In den letzten hundert Jahren hat die Kirche schrittweise dieses "Statut des Bürgerrechts" gefestigt, indem sie die Soziallehre vervollkommnete, immer in enger Verbindung mit der dynamischen Entwicklung der modernen Gesellschaft. Als 40 Jahre nach Rerum novarum die Arbeiterfrage eine umfangreiche soziale Frage geworden war, gab Pius XI. mit seiner Enzyklika Quadragesimo anno klare Hinweise zur Überwindung der Aufspaltung der Gesellschaft in Klassen. Als dann totalitäre Systeme die Freiheit und Würde des Menschen bedrohten, protestierten Pius XI. und Pius XII. mit nachdrücklichen Botschaften, und als nach dem zweiten Weltkrieg Europa großenteils zerstört war, zeigten erneut Pius XII. in wiederholten Botschaften und dann Johannes XXIII. mit seinen Enzykliken Mater et magistra und Pacem in terris den Weg zum sozialen Wiederaufbau und zur Festigung des Friedens. Das II. Ökumenische Vatikanische Konzil stellte mit der Pastoralkonstitution Gaudium et spes die Behandlung der Beziehungen zwischen Kirche und Welt in einen umfassenden theologischen Zusammenhang und erklärte: "Wurzelgrund, Träger und Ziel aller gesellschaftlichen Institutionen ist und muss auch sein die menschliche Person" (Nr. 25). Als in den 70er Jahren immer deutlicher das Drama der Entwicklungsländer hervortrat, entwarf Papst Paul VI. angesichts einer einseitigen Sicht der Wirtschaft mit seiner Enzyklika Populorum progressio ein Programm zur integralen Entwicklung der Völker.

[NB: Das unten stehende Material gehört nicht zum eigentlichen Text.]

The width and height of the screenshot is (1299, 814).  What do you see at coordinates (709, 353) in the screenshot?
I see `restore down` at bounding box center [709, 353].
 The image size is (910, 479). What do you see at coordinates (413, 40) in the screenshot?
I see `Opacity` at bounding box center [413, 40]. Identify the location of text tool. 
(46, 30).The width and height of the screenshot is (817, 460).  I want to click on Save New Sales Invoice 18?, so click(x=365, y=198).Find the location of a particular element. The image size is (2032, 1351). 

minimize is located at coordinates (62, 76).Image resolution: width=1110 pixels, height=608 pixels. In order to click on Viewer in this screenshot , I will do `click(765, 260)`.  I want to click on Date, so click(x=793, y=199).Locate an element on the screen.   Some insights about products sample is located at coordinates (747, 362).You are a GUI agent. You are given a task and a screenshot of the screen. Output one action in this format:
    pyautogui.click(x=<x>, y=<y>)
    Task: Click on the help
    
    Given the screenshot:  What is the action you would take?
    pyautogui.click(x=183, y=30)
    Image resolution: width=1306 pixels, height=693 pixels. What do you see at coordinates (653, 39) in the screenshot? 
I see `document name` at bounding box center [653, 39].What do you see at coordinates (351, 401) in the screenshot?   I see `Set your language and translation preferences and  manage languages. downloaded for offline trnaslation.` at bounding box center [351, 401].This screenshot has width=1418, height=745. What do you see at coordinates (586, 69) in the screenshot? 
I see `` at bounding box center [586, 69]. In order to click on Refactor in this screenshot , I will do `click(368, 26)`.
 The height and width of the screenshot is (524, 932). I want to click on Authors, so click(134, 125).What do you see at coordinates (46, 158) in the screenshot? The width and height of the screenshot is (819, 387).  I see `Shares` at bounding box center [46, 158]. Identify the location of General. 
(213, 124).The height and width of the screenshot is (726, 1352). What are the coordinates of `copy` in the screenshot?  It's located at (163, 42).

In jüngerer Zeit habe ich mit meinen drei Sozialenzykliken entscheidenden Problemen der Gesellschaft gegenüber Stellung bezogen: zur Würde der menschlichen Arbeit (Lahorem exercens), zur Überwindung der wirtschaftlichen und politischen Blöcke (Sollicitudo rei socialis) und im Anschluss an den Zusammenbruch des Systems des realen Sozialismus zur Errichtung einer neuen nationalen und internationalen Ordnung (Centesimus annus).
Diese kurze Zusammenfassung will zeigen, dass die Kirche in den letzten hundert Jahren nicht auf "das Wort, das ihr zukommt" - wie Leo XIII. sagte -, verzichtet hat, sondern dass sie sogar weiter erarbeitete, was Johannes XXIII. das "reiche Erbe" der katholischen Soziallehre nannte.
Eines tritt beim Blick auf diese hundert Jahre Geschichte hervor: Es ist der Kirche gelungen, das reiche Erbe der katholischen Soziallehre dank der engen Zusammenarbeit aufzubauen, die sie auf der einen Seite mit den katholischen sozialen Bewegungen und auf der anderen Seite mit den Fachleuten der Sozialwissenschaften pflegte. Schon Leo XIII. hatte diese Zusammenarbeit betont, und Pius Xl. sprach anerkennend von dem Beitrag der Wissenschaftler aus diesem Zweig der Humanwissenschaften für die Erarbeitung der Soziallehre. Johannes XXIII. betonte seinerseits in der Enzyklika Mater et magistra, dass sich die Soziallehre immer bemühen muss, "die wirkliche Lage der Dinge" zu berücksichtigen, und deswegen in ständigem Dialog mit den Sozialwissenschaften bleiben muss. Das II. Ökumenische Vatikanische Konzil endlich hat klar zugunsten der "Autonomie der irdischen Wirklichkeiten" (Gaudium et spes, Nr. 36) Stellung bezogen, die über die theologische Reflexion hinaus Gegenstand der Sozialwissenschaften und der Philosophie sind. Diese Pluralität der Zugänge widerspricht keineswegs den Aussagen des Glaubens. Diese berechtigte Autonomie muss daher von der Kirche und vor allem von ihrer Soziallehre gebührend berücksichtigt werden.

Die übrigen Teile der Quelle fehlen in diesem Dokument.